▸ **Task instructions**
Entries follow. Give back exactly the lines starting at the one containing "Политика в отношении" and ending at the one containing "Города (61, 1242)", and no other lines.

BEGIN

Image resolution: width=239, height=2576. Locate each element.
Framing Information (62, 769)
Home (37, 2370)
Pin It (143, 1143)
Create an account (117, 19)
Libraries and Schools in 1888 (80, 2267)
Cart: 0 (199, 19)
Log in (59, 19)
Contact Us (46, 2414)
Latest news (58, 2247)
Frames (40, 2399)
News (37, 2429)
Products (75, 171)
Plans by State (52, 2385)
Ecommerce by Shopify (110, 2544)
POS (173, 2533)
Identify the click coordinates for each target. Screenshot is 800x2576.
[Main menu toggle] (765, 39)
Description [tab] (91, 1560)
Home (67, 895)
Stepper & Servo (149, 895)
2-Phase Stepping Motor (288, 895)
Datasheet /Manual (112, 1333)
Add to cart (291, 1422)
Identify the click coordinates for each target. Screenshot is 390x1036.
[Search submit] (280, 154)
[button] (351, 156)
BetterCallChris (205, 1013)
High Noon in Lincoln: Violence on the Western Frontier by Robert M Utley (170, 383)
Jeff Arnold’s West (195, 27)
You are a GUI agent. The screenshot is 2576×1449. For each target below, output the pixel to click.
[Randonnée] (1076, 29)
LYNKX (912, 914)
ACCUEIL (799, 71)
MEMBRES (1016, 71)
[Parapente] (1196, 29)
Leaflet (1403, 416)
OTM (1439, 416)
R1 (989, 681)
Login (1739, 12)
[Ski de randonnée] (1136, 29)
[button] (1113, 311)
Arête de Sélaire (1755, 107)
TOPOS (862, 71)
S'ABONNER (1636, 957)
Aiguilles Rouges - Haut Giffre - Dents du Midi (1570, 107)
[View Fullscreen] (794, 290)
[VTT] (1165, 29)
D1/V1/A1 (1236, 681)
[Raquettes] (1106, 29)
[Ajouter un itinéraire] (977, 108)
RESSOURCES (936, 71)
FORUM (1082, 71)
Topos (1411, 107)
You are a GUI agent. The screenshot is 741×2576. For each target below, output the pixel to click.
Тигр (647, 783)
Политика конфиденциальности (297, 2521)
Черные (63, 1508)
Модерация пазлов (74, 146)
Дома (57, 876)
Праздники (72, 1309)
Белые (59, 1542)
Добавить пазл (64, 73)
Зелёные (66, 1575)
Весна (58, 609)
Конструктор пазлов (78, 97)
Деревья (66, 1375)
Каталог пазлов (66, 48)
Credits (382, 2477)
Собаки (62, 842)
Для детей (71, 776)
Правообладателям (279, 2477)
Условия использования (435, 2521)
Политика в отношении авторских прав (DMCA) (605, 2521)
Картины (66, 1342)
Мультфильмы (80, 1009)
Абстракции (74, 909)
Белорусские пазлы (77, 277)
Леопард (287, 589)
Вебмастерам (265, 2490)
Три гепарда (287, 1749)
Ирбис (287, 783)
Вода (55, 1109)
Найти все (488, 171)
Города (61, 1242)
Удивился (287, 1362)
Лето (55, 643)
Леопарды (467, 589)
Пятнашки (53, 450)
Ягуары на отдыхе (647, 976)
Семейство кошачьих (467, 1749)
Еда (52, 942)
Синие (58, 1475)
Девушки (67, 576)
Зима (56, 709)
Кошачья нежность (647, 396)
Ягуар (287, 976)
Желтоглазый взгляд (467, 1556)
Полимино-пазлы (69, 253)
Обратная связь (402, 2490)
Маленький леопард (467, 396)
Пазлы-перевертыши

END

▸ **Your solution**
Политика в отношении авторских прав (DMCA) (605, 2521)
Картины (66, 1342)
Мультфильмы (80, 1009)
Абстракции (74, 909)
Белорусские пазлы (77, 277)
Леопард (287, 589)
Вебмастерам (265, 2490)
Три гепарда (287, 1749)
Ирбис (287, 783)
Вода (55, 1109)
Найти все (488, 171)
Города (61, 1242)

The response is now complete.